We also know that the real motivations are more likely to be the desire to save management jobs, to put off an inevitable decline or to see off upstarts through defensive consolidation.
Not surprisingly, then, the merger mania continues. According to research published last week, there were nearly 23,000 deals worth a total of more than $2,400bn (pounds 1,500bn) last year, while in the UK alone there were 1,340 worth pounds 115bn.
But it is also acknowledged that few of these deals achieve their ambitions. Studies reckon that as many as three quarters fail to hit financial targets alone.
Why is the success rate so poor? There are various reasons, ranging from insufficient attention on the part of managers, to the transactions being ill-conceived in the first place. But it is increasingly clear that people issues play an important role.
A study by Right Management Consultants found that most companies have great difficulty with these issues, with fewer than a third claiming success in such areas as communication, cultural integration and employee retention. Moreover, it found that achieving business objectives is highly correlated with workforce issues.
The corporate and brand reputation specialist Dragon suggests that communication issues are at the top of factors contributing to a lack of success in mergers, corporate restructurings and other "change programmes".

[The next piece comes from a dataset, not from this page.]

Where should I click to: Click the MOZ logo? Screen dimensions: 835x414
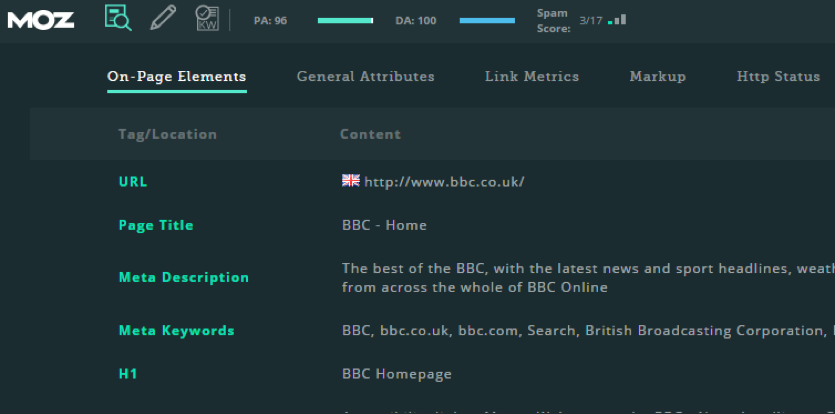(41, 19)
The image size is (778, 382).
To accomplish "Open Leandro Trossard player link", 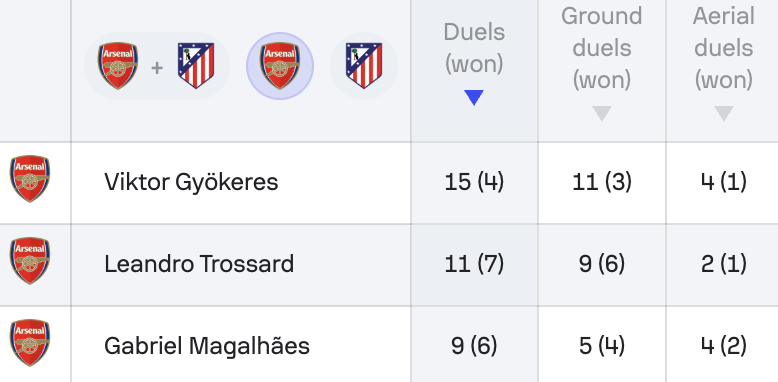I will (199, 264).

The problem appears to be that organisations put a great deal of effort into "selling" the benefits of an initiative to the press and shareholders - presumably on the basis that without the support of investors, in particular, whatever is being proposed will not happen - but fail to replicate this internally.
Dragon's Keith Wells stresses that nobody is expecting organisations to inform employees of the mergers or other initiatives when they are still at early stage in the planning process. But he does believe that organisations would fare better if they communicated with their workforces in an open way once announcements had been made. Simply informing employees of progress is not enough.
More fundamentally, the persistence of "need-to-know" communication seriously undermines all that talk of people being companies' greatest assets.
Mr Wells points out that it is preferable for managers to talk about the issues as they occur on the basis that people are likely to feel more involved that way.
Of course, opening up in such a way requires confidence - and, if senior executives had that in abundance, they might be less inclined to jump on the merger bandwagon anyway.
As Mr Wells says, organisations - when they are linking up with each other - go to great lengths to investigate financial details. So why do they not extend this to the people side?
In particular, he says, they should be finding out about what motivates their own employees and those of the organisations with which they are planning to link.